Granulosa cell tumors of unilocular cystic type

We reviewed the clinical, pathological and immunohistochemical features of six unilocular cystic granulosa cell tumors (UCGs) of the ovary. The mean age of the patients was 46 years and the presenting features included abdominal distension, pain, urinary frequency, dyspareunia and amenorrhea. The tumors were unilateral, thin walled and consisted of a single large cavity with a smooth internal lining. The mean tumor-diameter was 10 cm and in all instances the UCGs were of adult histological type. The granulosa cells in six tumors demonstrated immunoreactivity for vimentin, five neoplasms showed reactivity for both alpha-inhibin and progesterone-receptor protein and four showed reactivity for smooth muscle actin.

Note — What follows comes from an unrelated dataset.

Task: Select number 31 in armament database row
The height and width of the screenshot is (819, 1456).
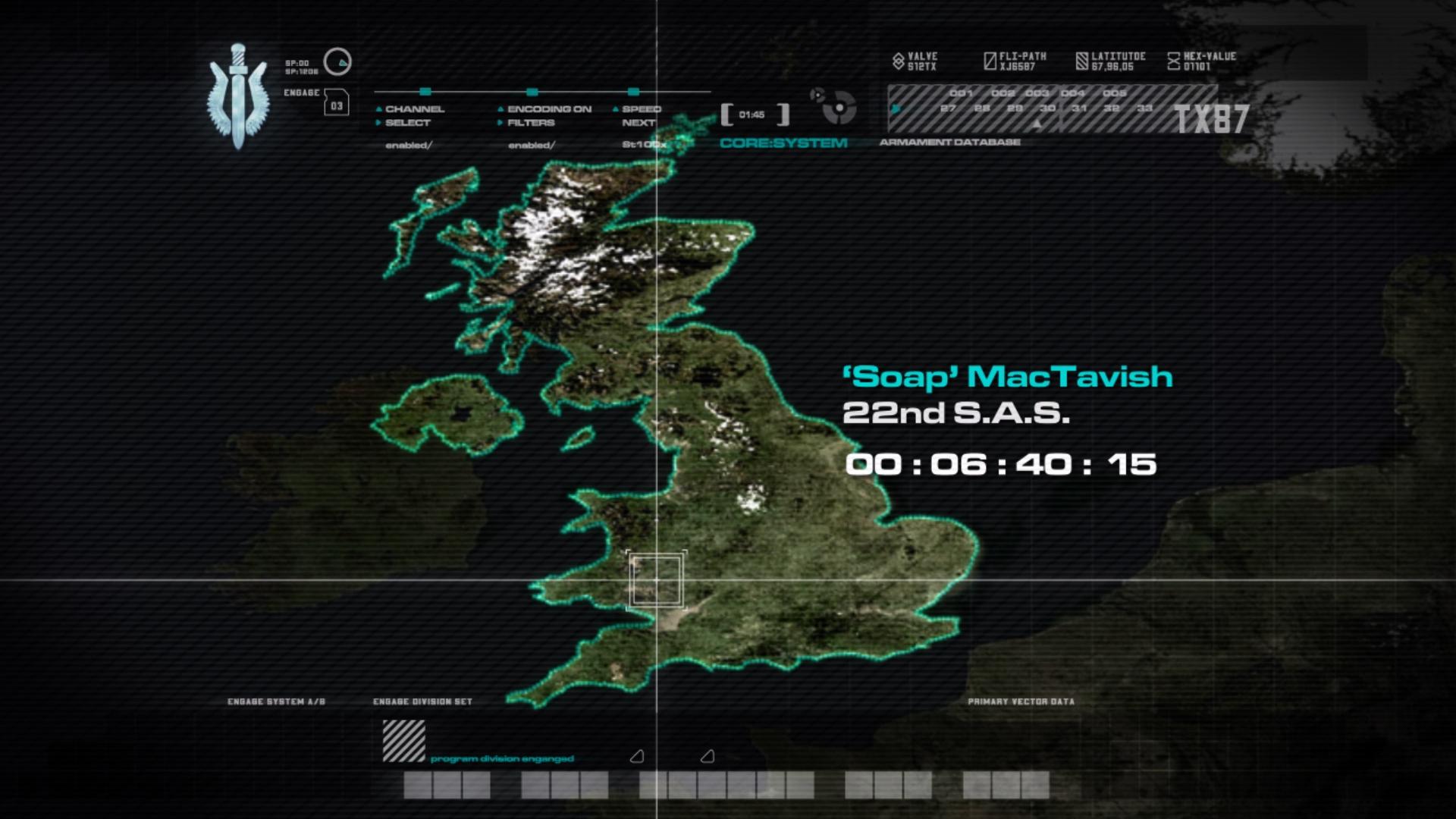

All tumors were nonimmunoreactive with antibodies to epithelial membrane antigen, beta-inhibin, estrogen-receptor protein, testosterone and s100 antigen. Only one of the three patients tested pre-operatively had an elevated serum inhibin concentration and this returned to normal six weeks post-operatively. We conclude that UCGs are distinguished by the infrequency of diagnostic serum tumor markers and clinically evident endocrine activity. Correct diagnosis is dependent on histological examination and the finding of a monotonous population of cells, a trabecular growth pattern, nuclear grooves, low mitotic activity and an immunohistochemical profile compatible with granulosa cell tumors.